"Gilets jaunes" : à Bourg-en-Bresse, les policiers équipés de flash-balls pourvus de "caméras-piétons" pour filmer leurs tirs

Un policier avec un lanceur de balles de défense, le 12 janvier 2019 à Paris, lors d\'une manifestation de \"gilets jaunes\".
Un policier avec un lanceur de balles de défense, le 12 janvier 2019 à Paris, lors d'une manifestation de "gilets jaunes". (KARINE PIERRE / HANS LUCAS / AFP)

Cinq policiers équipés de lanceurs de balles de défense (LBD) sont concernés par ce dispositif mis en place pour éviter toute polémique, alors que pistolet de défense a déjà occasionné de nombreuses blessures parmi les manifestants depuis le début du mouvement.

Des lanceurs de balles de défense (LBD) et des "caméras-piétons". A Bourg-en-Bresse (Ain), les policiers mobilisés pour assurer le maintien de l'ordre dans le cadre des manifestations de "gilets jaunes" sont doublement équipés, samedi 19 janvier. "Chaque personnel porteur du LBD sera aussi porteur d'une caméra-piéton", a indiqué à l'AFP le commissaire divisionnaire Yves Cellier, confirmant une information du quotidien Le Progrès. Cet équipement intermédiaire et non létal, très utilisé par les forces de l'ordre du mouvement, est au cœur d'une controverse.

"Dans le cadre de cette polémique", les caméras aideront à "voir exactement qui [le policier] désigne, comment il le désigne, à quoi il fait face et le contexte du tir", a ajouté Yves Cellier. "Par rapport aux manifestations de début décembre, on a une utilisation du LBD qui diminue et un nombre de personnes qui se déclarent blessées qui augmente", selon lui.

"Une expérimentation"

Cinq policiers sont concernés par ce nouveau dispositif samedi après-midi. "Aujourd'hui c'est une expérimentation. Si c'est concluant, on pourra tout à fait le reconduire sur les prochaines manifestations", a déclaré Yves Cellier. D'après lui, les policiers "ont accueilli très favorablement cette idée".

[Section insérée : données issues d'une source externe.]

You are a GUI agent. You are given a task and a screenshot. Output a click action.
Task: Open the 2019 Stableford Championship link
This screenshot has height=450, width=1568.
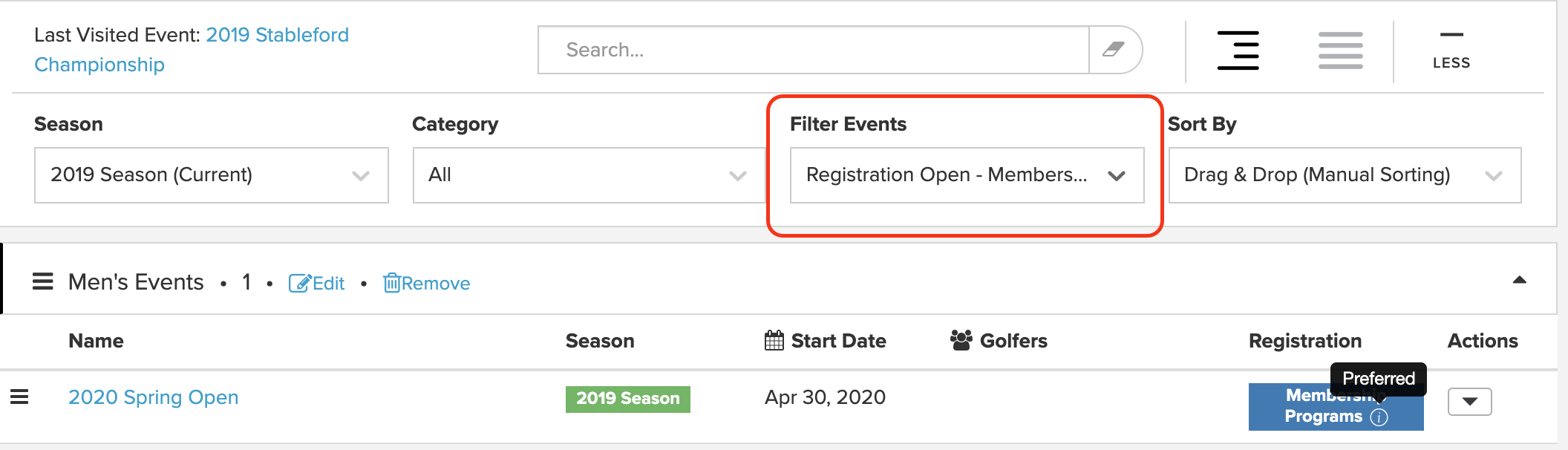[192, 50]
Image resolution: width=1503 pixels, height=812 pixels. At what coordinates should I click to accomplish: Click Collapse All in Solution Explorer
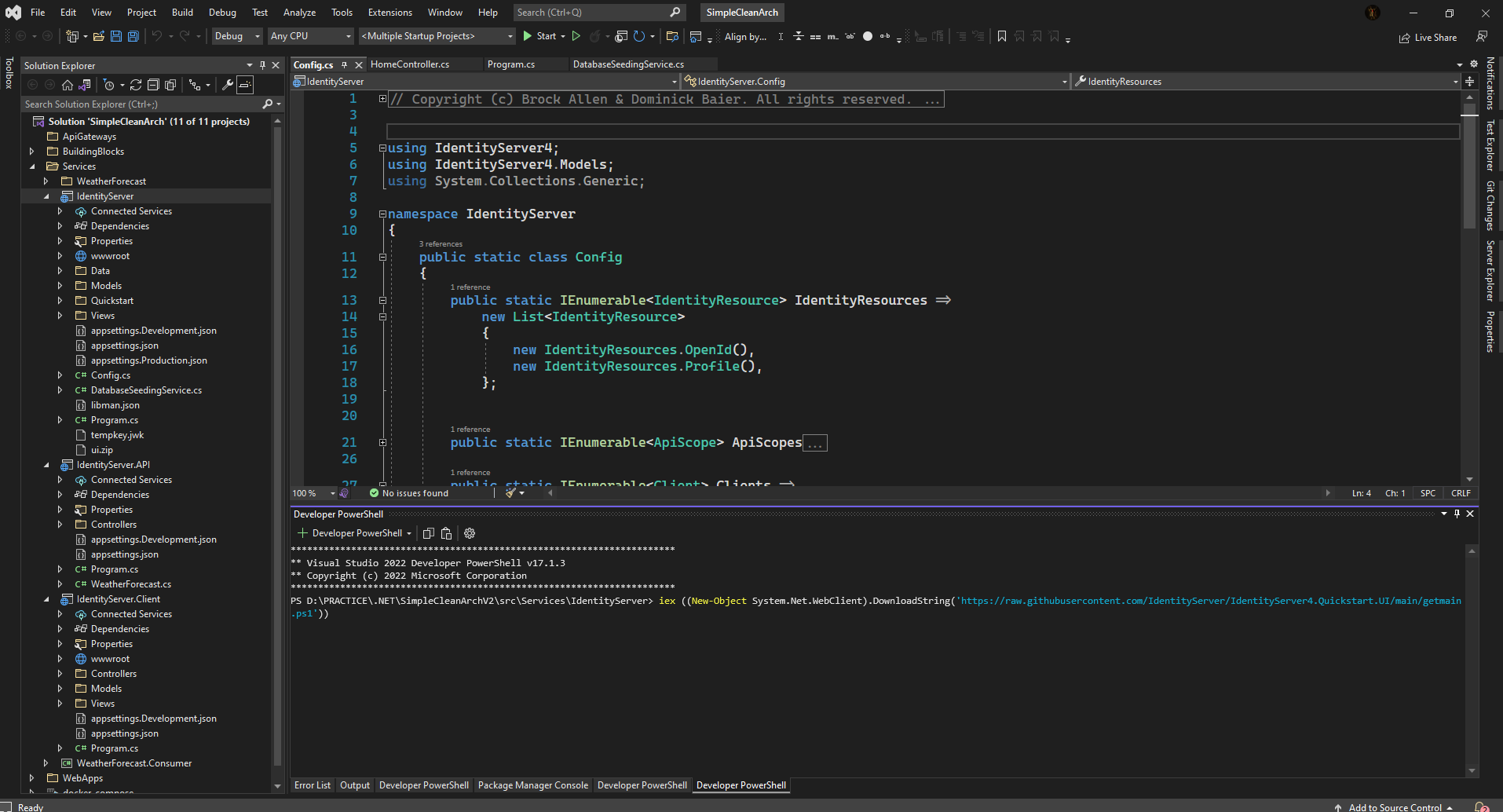coord(153,85)
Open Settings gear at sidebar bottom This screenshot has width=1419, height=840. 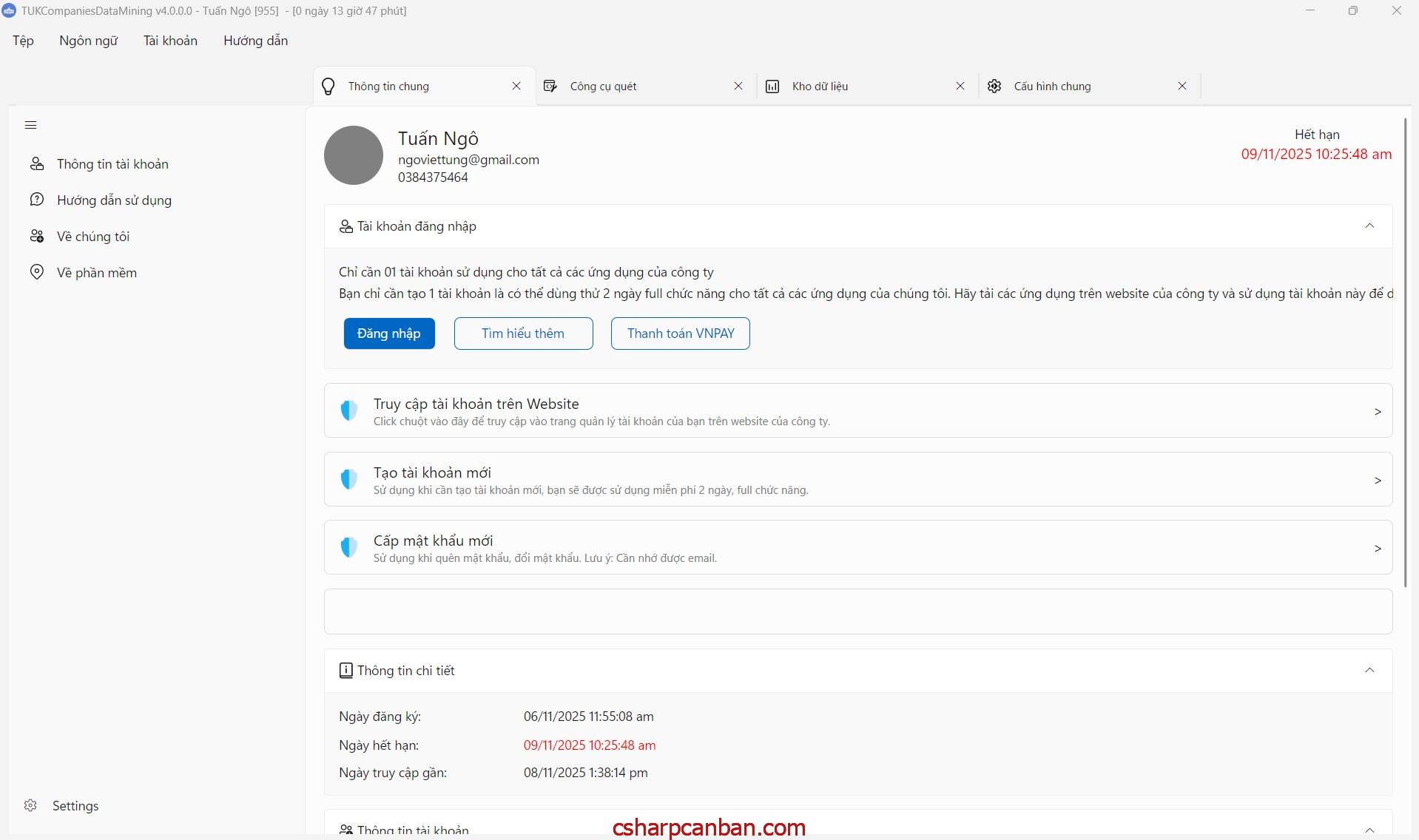click(31, 805)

Si la police a enregistré une seule plainte à Bourg-en-Bresse depuis le début du mouvement des "gilets jaunes" pour une blessure potentiellement due à un LBD, d'autres ont affirmé dans la presse et sur les réseaux sociaux en avoir été victimes. "Bourg-en-Bresse est le théâtre tous les samedis de violences importantes, de dégradations et d'agressions sur les policiers. (...) Le LBD est employé, mais je me suis toujours attaché à avoir une réponse proportionnée et graduée", a fait valoir le commissaire divisionnaire.